Through functional characterization of phenotypically stable preclinical models of HER2+ breast cancer brain
metastasis, we discovered latent/dormant (Lat) HER2+ cells display stem cell-like characteristics, downregulate
immune activating sensors and survive in equilibrium with innate immune surveillance, while brain metastatic
cells escape and metastasize. Moreover, metabolically distinct HER2+ brain-tropic Lat cells and metachronous
brain metastatic (M-BM) cells are resistant to radiation and systemic HER2 targeted therapies. AXL, a
member of the TAM (TYRO3, AXL, MERTK) receptor tyrosine kinase family is enriched in Lat and M-BMs. AXL
expression is enriched in metachronous brain metastatic lesions compared to matched primary tumors from
HER2+ breast cancer patients. Of note, AXL is predominantly nuclear in these brain metastatic lesions and
in our preclinical brain metastatic model systems. CRISPR affinity purification of in situ regulatory elements
revealed enrichment of TEAD transcription factor at the AXL promoter region in Lat and M-BMs. AXL
immunoprecipitation-mass spectrometry analysis identified WRN Helicase Interacting Protein 1 (WRNIP1)
among other nuclear proteins that interact with AXL. WRNIP1 aids maintenance of genomic stability under
replicative stress and promotes survival of Lat and M-BM cells. Depletion of AXL in Lat and M-BM cells or
administration of small molecule AXL inhibitor (BGB324) results in attenuated metastasis initiating
capacity.
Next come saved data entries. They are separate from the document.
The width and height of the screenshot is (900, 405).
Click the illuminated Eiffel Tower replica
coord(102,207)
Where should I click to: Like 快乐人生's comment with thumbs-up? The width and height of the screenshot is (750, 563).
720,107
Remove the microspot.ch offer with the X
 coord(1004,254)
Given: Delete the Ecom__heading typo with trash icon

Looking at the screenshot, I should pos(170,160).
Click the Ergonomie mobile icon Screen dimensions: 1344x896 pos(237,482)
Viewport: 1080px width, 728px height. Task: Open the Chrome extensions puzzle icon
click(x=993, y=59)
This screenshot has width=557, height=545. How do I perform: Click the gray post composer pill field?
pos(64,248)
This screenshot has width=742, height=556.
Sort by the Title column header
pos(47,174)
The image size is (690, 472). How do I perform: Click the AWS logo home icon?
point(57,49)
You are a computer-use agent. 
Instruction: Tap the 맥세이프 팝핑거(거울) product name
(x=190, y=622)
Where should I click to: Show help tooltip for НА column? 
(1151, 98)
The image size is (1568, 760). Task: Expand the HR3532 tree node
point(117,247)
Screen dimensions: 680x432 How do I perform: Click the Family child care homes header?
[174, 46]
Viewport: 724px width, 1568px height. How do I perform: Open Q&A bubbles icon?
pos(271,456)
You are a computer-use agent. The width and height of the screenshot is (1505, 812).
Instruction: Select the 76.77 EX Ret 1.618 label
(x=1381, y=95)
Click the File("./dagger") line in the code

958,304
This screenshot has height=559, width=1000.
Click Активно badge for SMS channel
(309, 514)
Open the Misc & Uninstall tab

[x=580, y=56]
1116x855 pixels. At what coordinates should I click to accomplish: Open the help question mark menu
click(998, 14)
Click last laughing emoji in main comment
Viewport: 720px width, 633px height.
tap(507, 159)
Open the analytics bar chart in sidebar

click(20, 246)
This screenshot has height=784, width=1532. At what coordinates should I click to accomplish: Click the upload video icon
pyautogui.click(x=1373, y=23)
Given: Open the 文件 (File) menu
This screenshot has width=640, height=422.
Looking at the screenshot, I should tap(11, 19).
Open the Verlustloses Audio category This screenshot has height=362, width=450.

Noticeably, increased AXL expression and reduced cytotoxicity was also observed in tumor
trained/exposed NK cells, while administration of BGB324 to augmented cytotoxicity.
Thus, our central hypothesis is therapy resistant brain-tropic HER2+ breast cancer cells are dependent
on nuclear AXL signaling response for survival and membranous AXL expression in NK cell results in
dysfunction. The proposed aims will delineate how TEAD signaling response promotes brain metastasis and
assess the impact of AXL inhibitors in limiting tumor cell survival and reactivating NK mediated innate immune
surveillance.

## Key facts

- **NIH application ID:** 10941882
- **Project number:** 1R01CA292390-01
- **Recipient organization:** UT SOUTHWESTERN MEDICAL CENTER
- **Principal Investigator:** Srinivas Malladi
- **Activity code:** R01 (R01, R21, SBIR, etc.)
- **Funding institute:** NIH
- **Fiscal year:** 2024
- **Award amount:** $619,279
- **Award type:** 1
- **Project period:** 2024-07-01 → 2029-06-30

## Primary source

NIH RePORTER: https://reporter.nih.gov/project-details/10941882

## Citation

> US National Institutes of Health, RePORTER application 10941882, Uncovering the Molecular Determinants of Metastatic Recurrence and Impaired NK Cell Function (1R01CA292390-01). Retrieved via AI Analytics 2026-05-24 from https://api.ai-analytics.org/grant/nih/10941882. Licensed CC0.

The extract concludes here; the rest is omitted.